As much as he loves Pinkerton, Cuomo does not entirely understand this phenomenon. "It does feel like there are different types of fans out there who prefer different sides of the band. We played the Reading and Leeds festivals in the UK a few months ago, and 'The Blue Album' and Pinkerton just didn't mean as much to the '90s generation over there as they did here. We play to 50,000 people at a festival like that, and 99 percent of them have never heard Pinkerton! But then we do shows like on this current tour, and we play to a few thousand people who don't care for 'Beverly Hills' but they know every word to Pinkerton."

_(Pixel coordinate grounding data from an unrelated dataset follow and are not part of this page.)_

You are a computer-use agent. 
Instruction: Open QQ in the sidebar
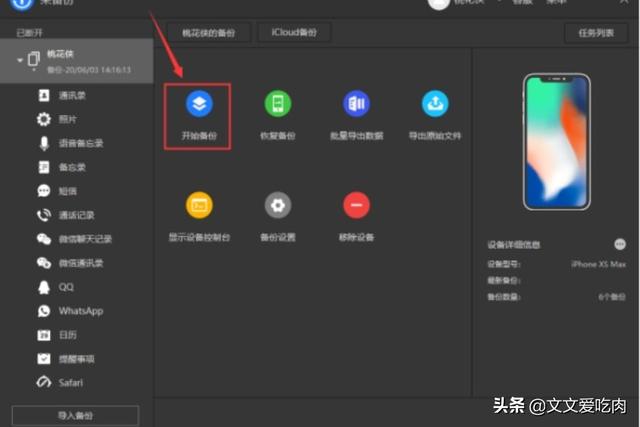click(x=65, y=287)
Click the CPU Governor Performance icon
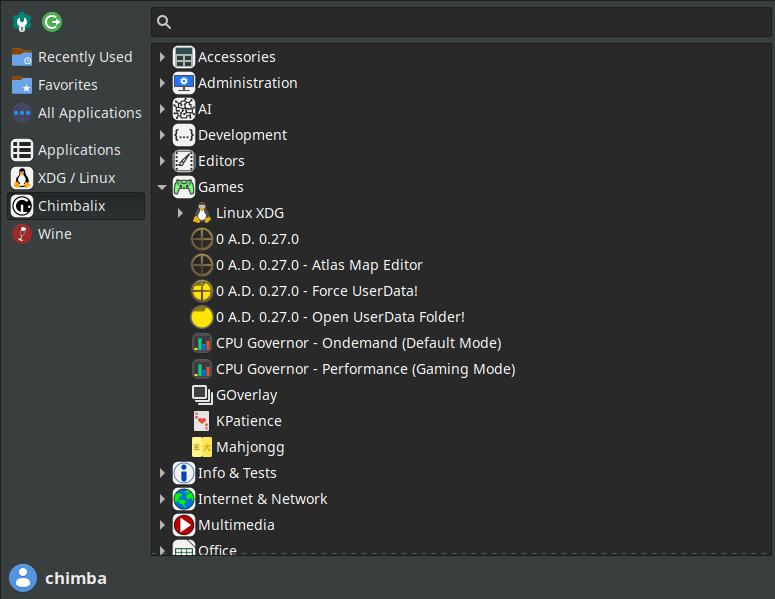Viewport: 775px width, 599px height. [x=202, y=369]
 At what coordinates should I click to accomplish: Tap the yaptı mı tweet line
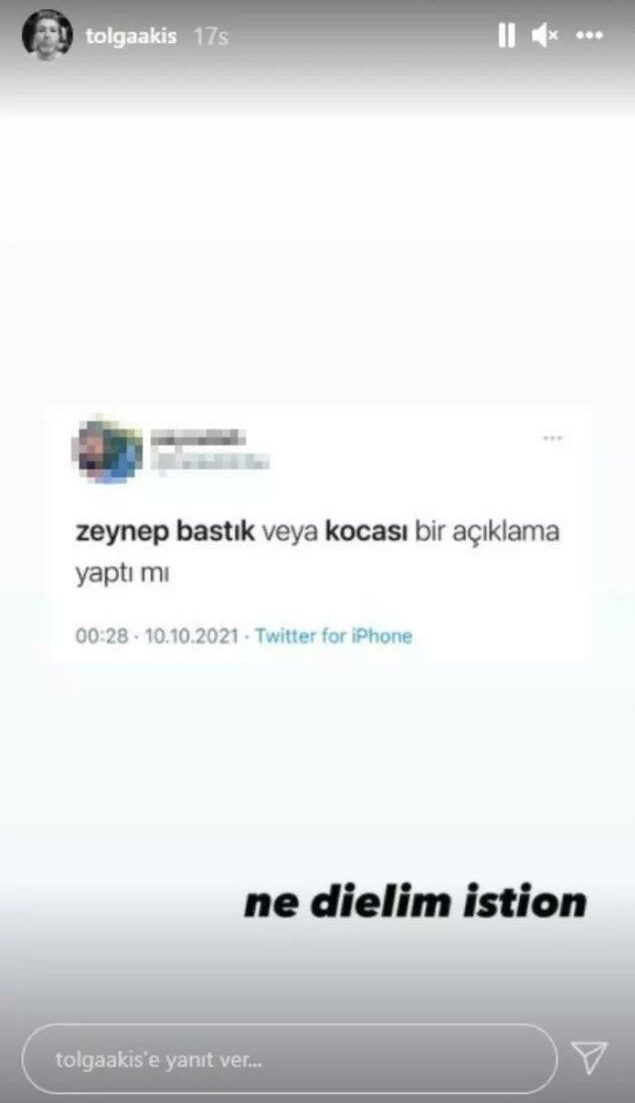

In the end, maybe it comes back to the irony thing — maybe fans who developed their musical attitudes from '90s indie rock can't like something unless they perceive that it's been rejected by the mainstream. Cuomo himself seems unconcerned. "I've never been about discarding the entirety of music's past in the hopes of coming up with some exciting new revolutionary sound or style. A lot of my peers were always trying to come up with the next shocking sound, and that just wasn't me at all. I just want . . . " — he pauses, again searching for just the right phrase, until it comes to him. "I guess I just want everything I do to be unique and original, and I want to make it interesting for myself. I guess that says it all."
WEEZER | Orpheum Theatre, 1 Hamilton Place, Boston | December 14-15 at 7:30 pm | $17-$63.50 | 617.679.0810
READ:Pre-Weezer: The Metal Years.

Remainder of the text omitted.